In actuality, the public domain is a group of intellectual property (which can refer to trademark and patent, but usually refers to copyright which is what we’ll discuss here) that belongs to no one. What it effectively means is that anyone can use those works without permission, payment or other concern about claims from other parties.
So, if you know what the public domain is, how do you know what works are in the public domain? How did they get there?
As you may or may not know from reading my earlier blog posts, copyright is automatically granted to an original work of authorship as soon as it’s put into a tangible medium of expression. You might be asking, “How are there works in the public domain then?”
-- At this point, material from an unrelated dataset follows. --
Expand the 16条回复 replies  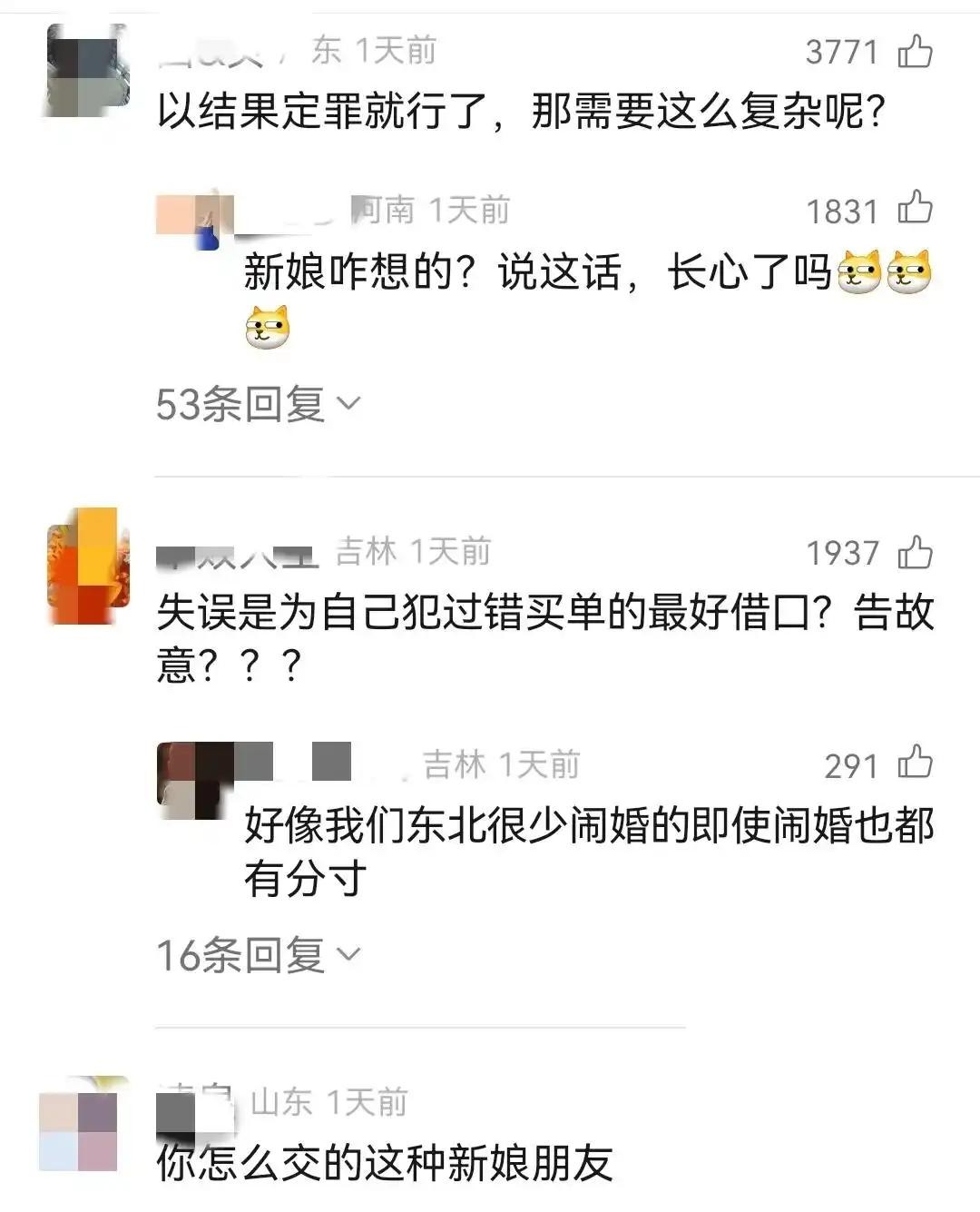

You need to understand, as an initial matter, that the current copyright law was not always the way that copyrights were granted. The rules have changed several times over the years. It’s also important to note, as an aside, that there are works that are in the public domain in the United States that may be subject to copyright in other countries and vice versa.
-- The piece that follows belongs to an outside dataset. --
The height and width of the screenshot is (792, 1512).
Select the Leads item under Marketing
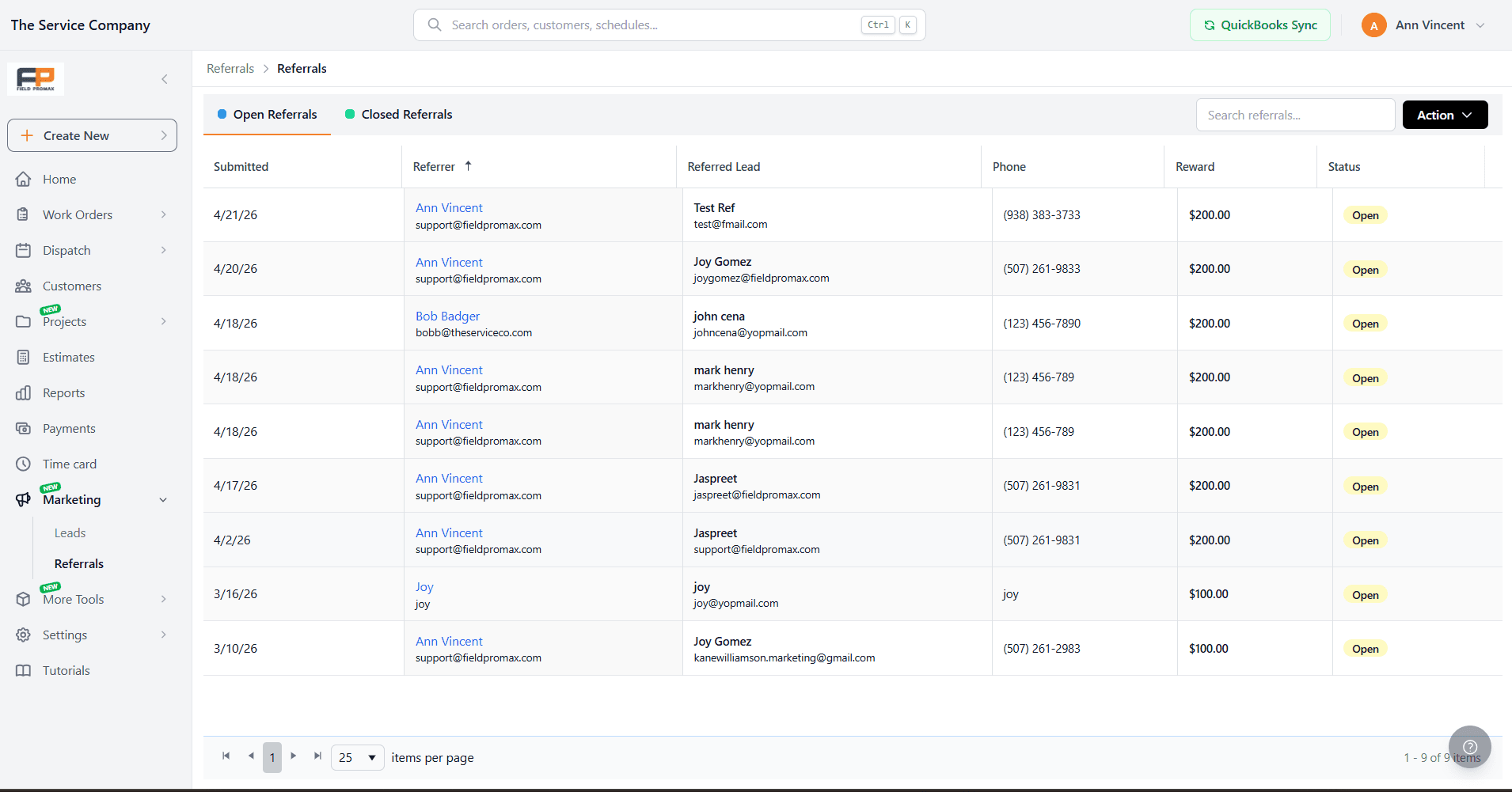coord(70,533)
There are really a couple of ways that works enter the public domain. First, if the work was put into the public domain by the author. Authors can choose to put their works into the public domain by choice. It certainly happens, but not often.
Most commonly, there are works that have fallen into the public domain based on their age or on their author’s failure to renew their copyright. The basics are a little confusing because the law has changed several times over the years, but here are the basics:
- If the work was published before 1923, it is currently in the public domain.
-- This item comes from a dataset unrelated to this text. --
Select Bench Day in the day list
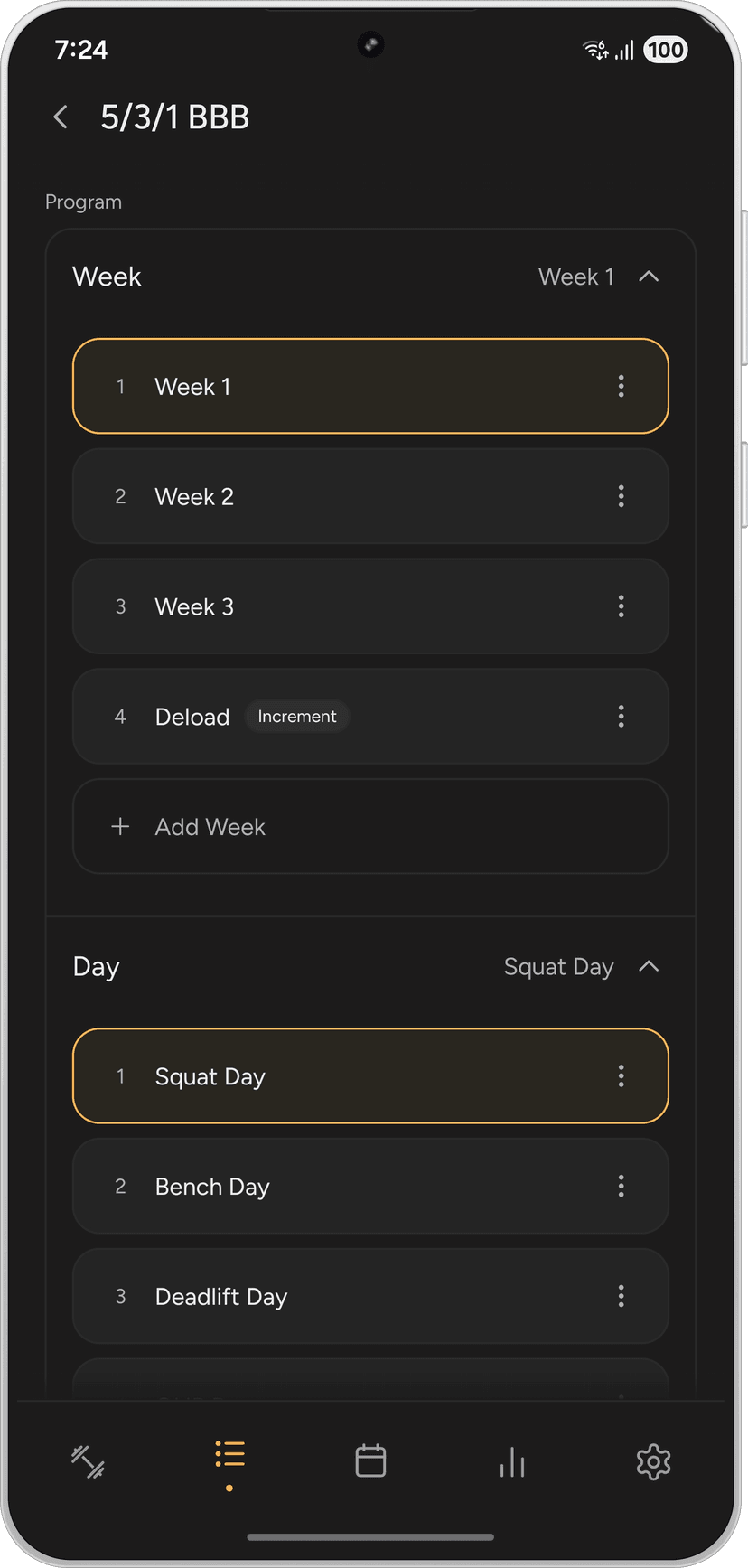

- If the work was published between 1923 and 1963 with notice, the work was eligible for a first term of 28 years and could register for an extension of 47 years (which has now been extended for an additional 20 years beyond that).
However, if the work was not renewed, it would have fallen into the public domain in 1991 at the latest. If it was timely renewed, the earliest of these works (the ones created in 1923) will fall into the public domain in 2018.
- If the work was published any time before 1978 without notice, the work is automatically in the public domain.
- If the work was published without notice between 1978 and March 1, 1989, the work may have fallen into the public domain unless the author corrected the omission of notice within the first five years.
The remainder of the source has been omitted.